> **Saved data entries**
--------------------------------

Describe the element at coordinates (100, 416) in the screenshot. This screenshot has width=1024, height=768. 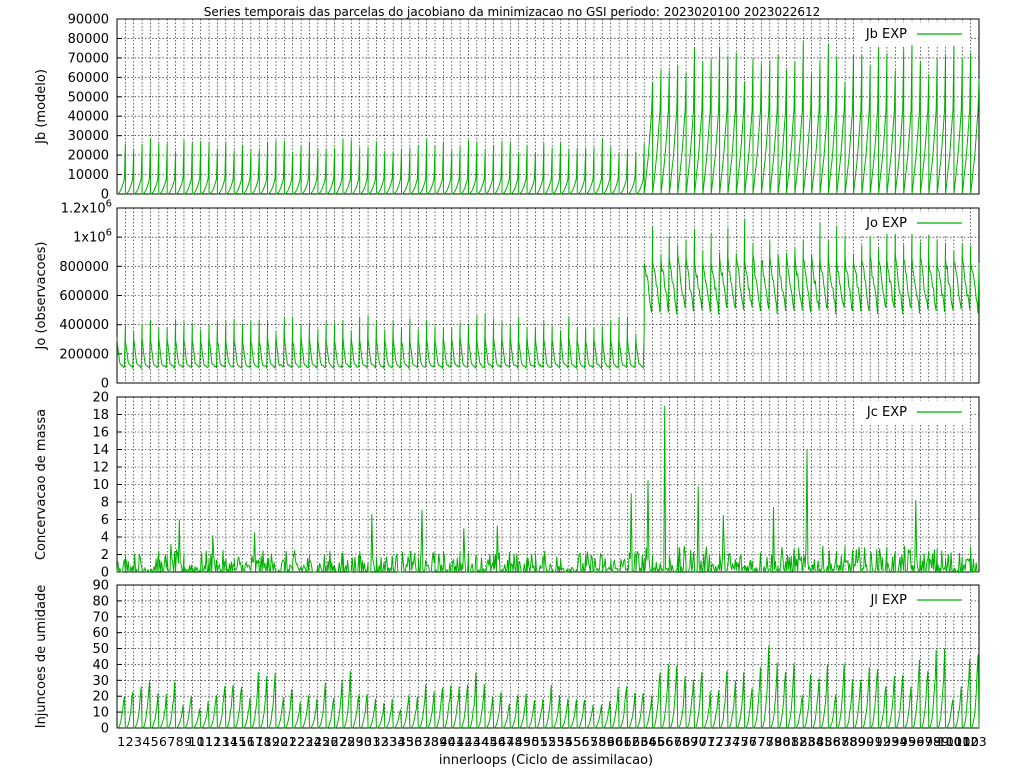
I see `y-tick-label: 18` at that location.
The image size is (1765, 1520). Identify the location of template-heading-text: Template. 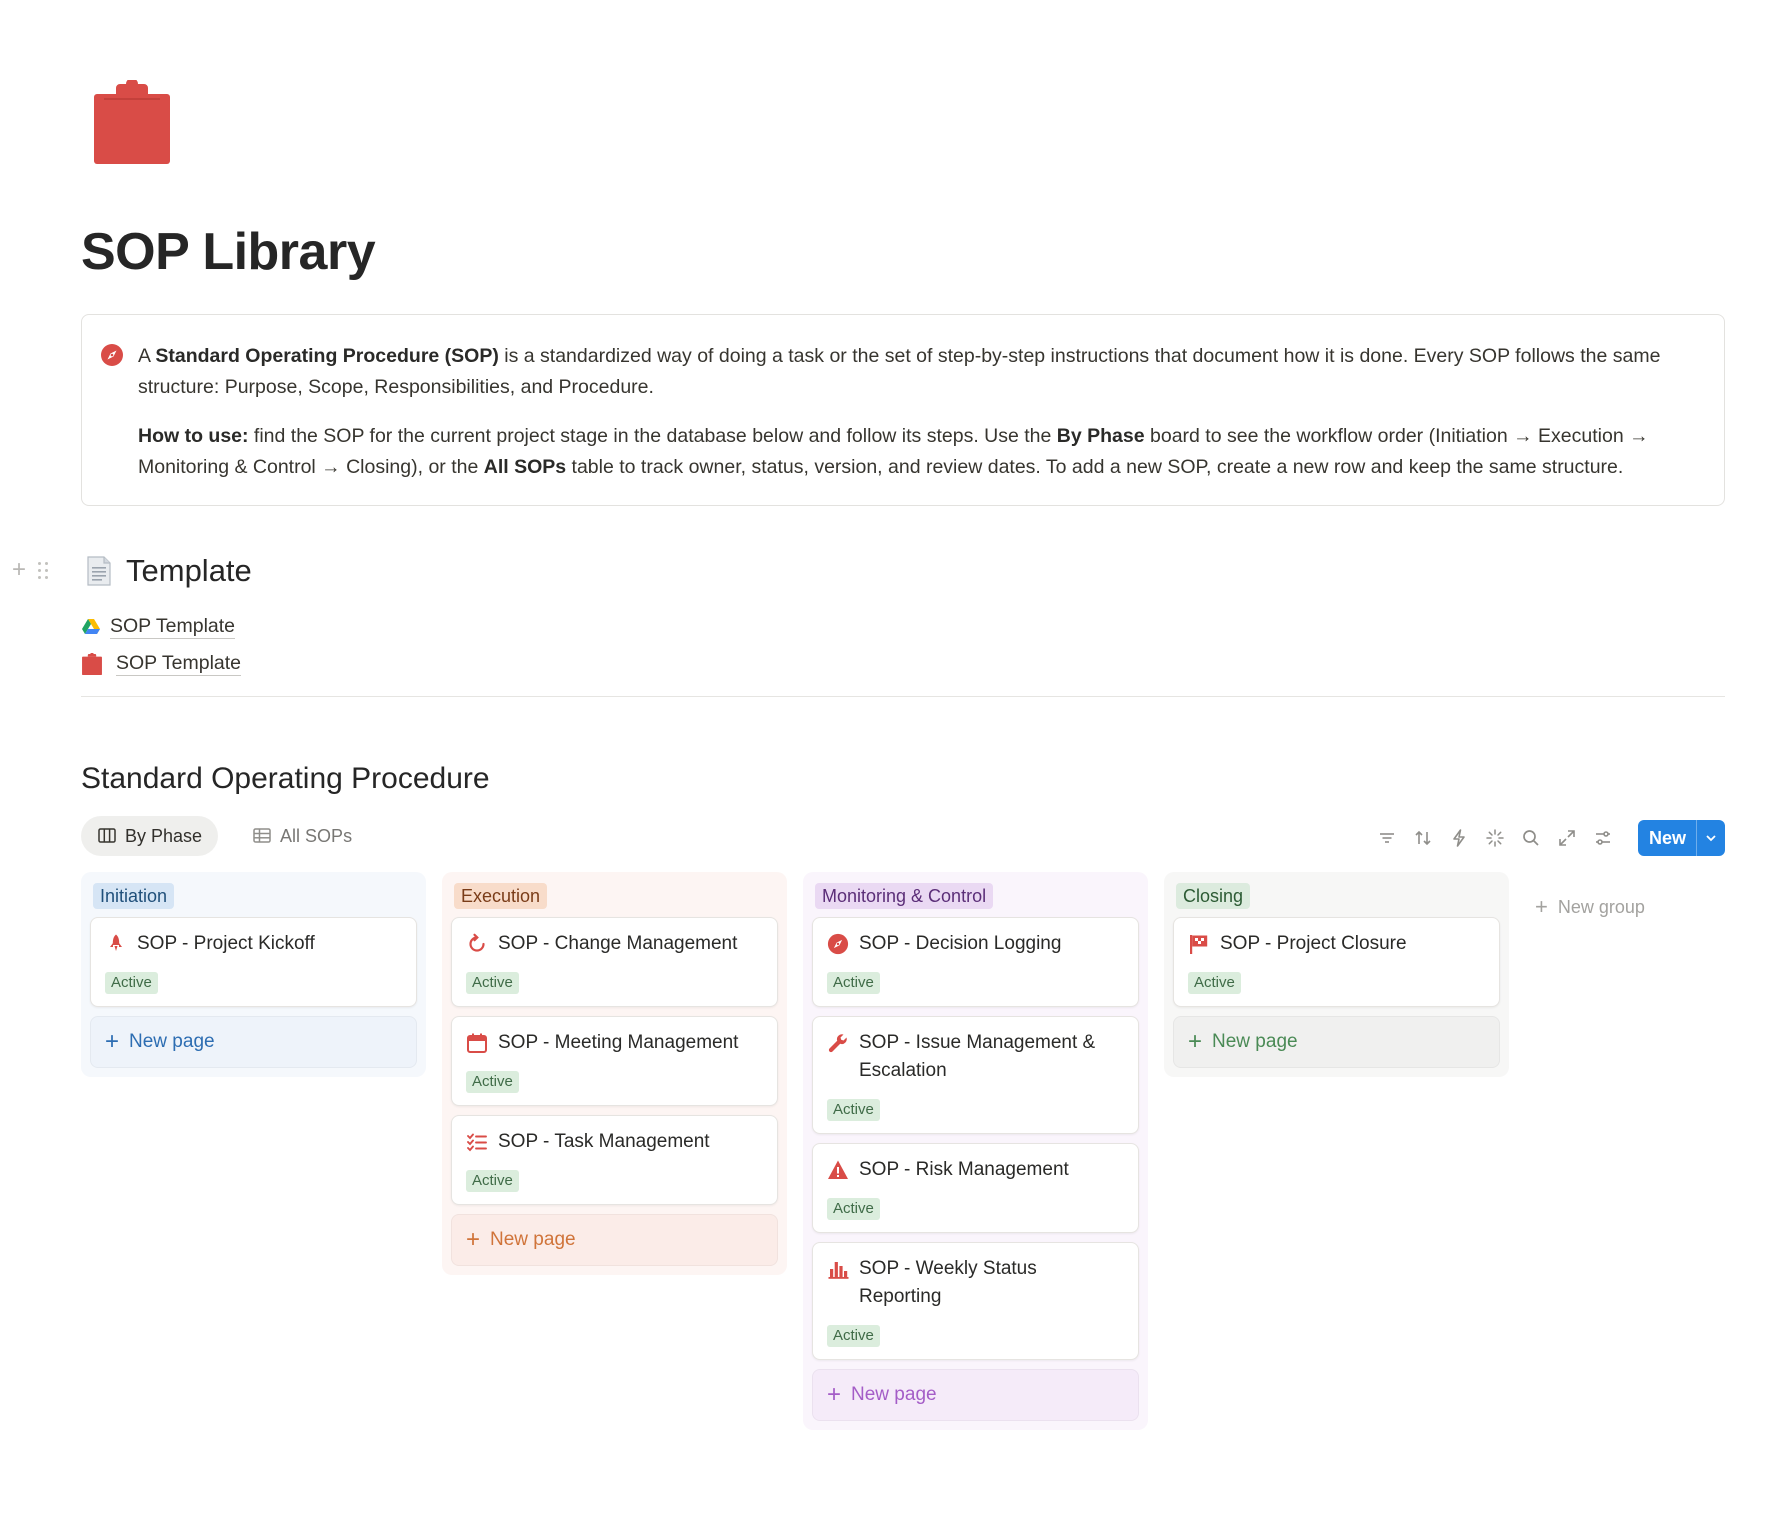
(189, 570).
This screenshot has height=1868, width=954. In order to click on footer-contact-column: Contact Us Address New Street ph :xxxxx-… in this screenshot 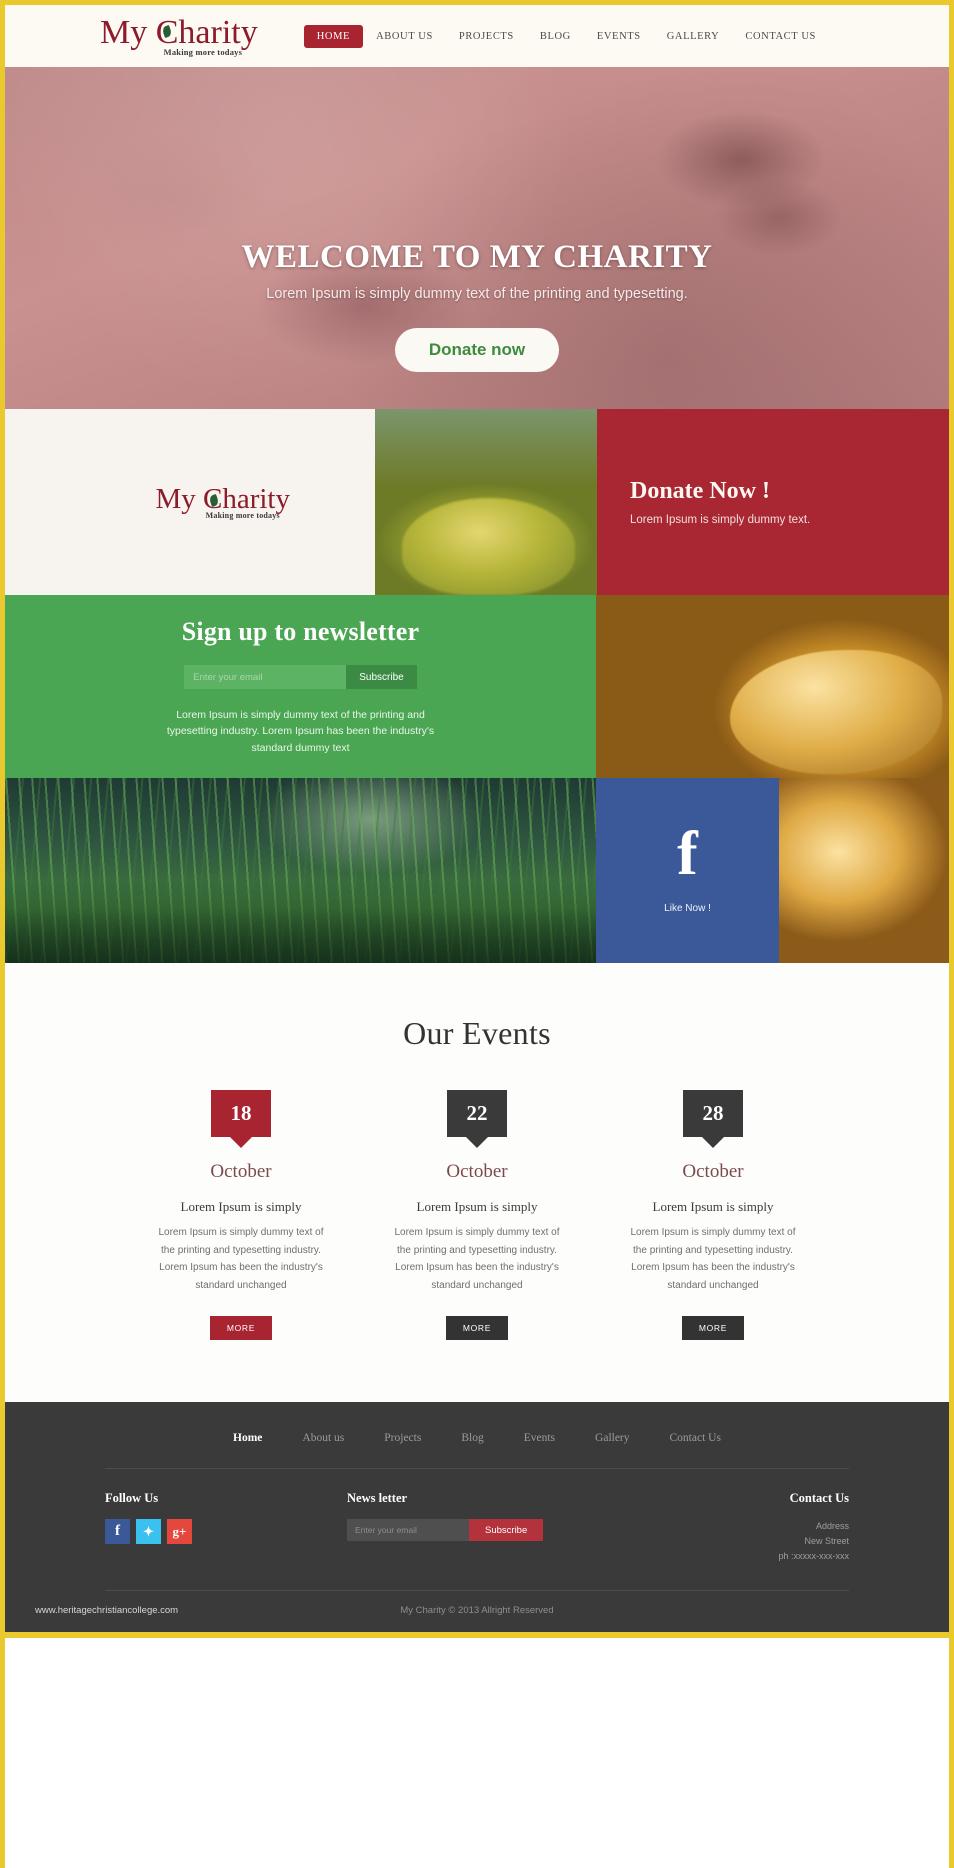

--------------------------------

> **Task objective**
Rewrite the records above, changing every "screenshot" to "screen capture" and keeping all else the same. Leave the pictures out of your answer.

> **Exercise output**
Describe the element at coordinates (100, 416) in the screen capture. This screen capture has width=1024, height=768. 
I see `y-tick-label: 18` at that location.
The image size is (1765, 1520). Identify the location of template-heading-text: Template. 
(189, 570).
This screen capture has height=1868, width=954. In order to click on footer-contact-column: Contact Us Address New Street ph :xxxxx-… in this screen capture 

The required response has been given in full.